Abolition of national service will create an overall shortfall in the ranks of army, navy and air force amounting to about 25,000 personnel. It will have to be filled quickly by holding entrance examinations to enlist new recruits. To ensure a sufficient inflow of young recruits, the law lays down that anyone wishing to enlist in state law enforcement forces, the Carabinieri, the police, the customs authority, fire service or forestry commission, will have to serve for at least one year in one of the three armed forces. Remuneration for this year of military service comprises a salary of 850 euros a month for the first three months, and 980 euros in subsequent months.
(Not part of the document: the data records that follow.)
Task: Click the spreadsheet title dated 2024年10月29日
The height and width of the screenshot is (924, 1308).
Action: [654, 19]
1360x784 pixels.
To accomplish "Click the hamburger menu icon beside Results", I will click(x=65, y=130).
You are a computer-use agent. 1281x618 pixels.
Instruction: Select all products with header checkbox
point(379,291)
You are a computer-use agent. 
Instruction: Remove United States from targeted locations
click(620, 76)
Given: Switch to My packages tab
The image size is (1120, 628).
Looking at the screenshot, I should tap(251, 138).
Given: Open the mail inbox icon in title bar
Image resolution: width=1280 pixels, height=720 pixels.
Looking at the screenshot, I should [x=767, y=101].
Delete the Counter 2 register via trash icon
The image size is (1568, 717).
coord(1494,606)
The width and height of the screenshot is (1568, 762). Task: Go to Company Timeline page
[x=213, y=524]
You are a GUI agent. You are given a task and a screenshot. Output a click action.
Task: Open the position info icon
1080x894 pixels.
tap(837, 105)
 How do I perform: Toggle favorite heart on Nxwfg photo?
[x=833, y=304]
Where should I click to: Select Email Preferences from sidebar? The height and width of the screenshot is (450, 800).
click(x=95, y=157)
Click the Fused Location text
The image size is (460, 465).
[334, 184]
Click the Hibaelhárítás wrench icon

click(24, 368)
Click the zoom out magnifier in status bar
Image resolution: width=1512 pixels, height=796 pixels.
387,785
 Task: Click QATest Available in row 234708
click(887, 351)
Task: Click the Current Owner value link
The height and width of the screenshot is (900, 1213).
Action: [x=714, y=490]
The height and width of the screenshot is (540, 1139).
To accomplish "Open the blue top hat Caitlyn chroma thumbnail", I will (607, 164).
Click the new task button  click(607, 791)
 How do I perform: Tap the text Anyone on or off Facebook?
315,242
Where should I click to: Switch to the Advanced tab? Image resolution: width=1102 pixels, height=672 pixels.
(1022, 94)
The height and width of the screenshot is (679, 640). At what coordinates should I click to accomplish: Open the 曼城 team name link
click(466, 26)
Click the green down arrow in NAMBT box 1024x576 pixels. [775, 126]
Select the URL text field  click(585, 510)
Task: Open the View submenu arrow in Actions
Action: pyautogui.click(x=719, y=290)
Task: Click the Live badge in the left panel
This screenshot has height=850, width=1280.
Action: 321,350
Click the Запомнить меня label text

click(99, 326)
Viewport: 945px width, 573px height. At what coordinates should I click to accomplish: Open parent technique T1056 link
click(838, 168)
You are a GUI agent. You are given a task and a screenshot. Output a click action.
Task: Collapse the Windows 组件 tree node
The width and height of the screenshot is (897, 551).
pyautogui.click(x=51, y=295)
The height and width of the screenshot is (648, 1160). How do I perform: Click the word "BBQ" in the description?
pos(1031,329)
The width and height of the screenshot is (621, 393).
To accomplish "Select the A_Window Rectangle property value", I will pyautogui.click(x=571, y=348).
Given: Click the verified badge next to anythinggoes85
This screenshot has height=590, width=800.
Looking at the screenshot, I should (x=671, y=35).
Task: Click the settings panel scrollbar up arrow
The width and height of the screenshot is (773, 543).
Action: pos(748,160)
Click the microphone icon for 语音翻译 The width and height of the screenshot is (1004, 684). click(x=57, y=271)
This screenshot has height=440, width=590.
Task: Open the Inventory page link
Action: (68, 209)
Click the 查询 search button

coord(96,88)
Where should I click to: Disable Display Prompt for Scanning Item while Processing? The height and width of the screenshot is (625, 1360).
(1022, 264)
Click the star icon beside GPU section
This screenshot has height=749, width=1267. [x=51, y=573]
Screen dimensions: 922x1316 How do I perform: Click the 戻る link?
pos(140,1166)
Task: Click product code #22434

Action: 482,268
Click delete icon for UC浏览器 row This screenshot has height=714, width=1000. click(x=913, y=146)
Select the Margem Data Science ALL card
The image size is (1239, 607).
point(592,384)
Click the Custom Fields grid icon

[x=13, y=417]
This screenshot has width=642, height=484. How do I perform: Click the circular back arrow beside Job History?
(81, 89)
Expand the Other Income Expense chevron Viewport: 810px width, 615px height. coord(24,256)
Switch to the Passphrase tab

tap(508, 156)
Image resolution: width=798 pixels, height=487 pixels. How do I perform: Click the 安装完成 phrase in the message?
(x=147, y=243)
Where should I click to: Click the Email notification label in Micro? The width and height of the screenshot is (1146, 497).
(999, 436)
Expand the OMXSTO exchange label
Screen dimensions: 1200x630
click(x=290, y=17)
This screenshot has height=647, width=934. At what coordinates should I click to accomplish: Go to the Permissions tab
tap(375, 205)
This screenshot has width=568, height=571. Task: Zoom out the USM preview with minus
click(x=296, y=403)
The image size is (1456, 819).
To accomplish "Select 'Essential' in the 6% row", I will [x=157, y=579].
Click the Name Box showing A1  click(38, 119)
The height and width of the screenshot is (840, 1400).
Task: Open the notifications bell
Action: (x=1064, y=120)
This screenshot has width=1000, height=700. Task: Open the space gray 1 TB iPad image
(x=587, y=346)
Anyone refusing to wear uniform for a minimum period of 12 months will not be admitted to the examinations for entry into the law enforcement forces.

Young people who stay in the armed forces for three or five years will be eligible for assistance in finding employment when they are discharged. New opportunities are available in the armed forces themselves. Previously, a total of 61,000 volunteers could opt to remain in the standing army; now, the number has been raised to 73,300. Their salary will be 1,260 euros a month.
Clause ten deals with the "Alpini", the mountain troops. The Alpini are granted a status of excellence in the context of the army. This means that those who choose to don the feathered Alpino hat will be entitled to a special incentive allowance that will boost their salary by about ten per cent. In addition, an Alpino headquarters will be maintained in all the regions where the mountain troops have traditionally been rooted. The provisions will encourage above all young people resident in northern Italy to enlist.

A parliamentary agenda presented by the
Daisy Alliance and approved against the government's advice lays down that the Alpini barracks in Cividale del Friuli, which were scheduled to close, will now be kept open. Mr. Martino calls the law "an epoch-making measure" that is in the "interests of many young people who have hitherto been hindered by military service from entering the world of work". It is not just to the advantage of young people, adds junior defence minister Salvatore Cicu, "the armed forces themselves will also benefit as they need professionals for their arduous missions abroad".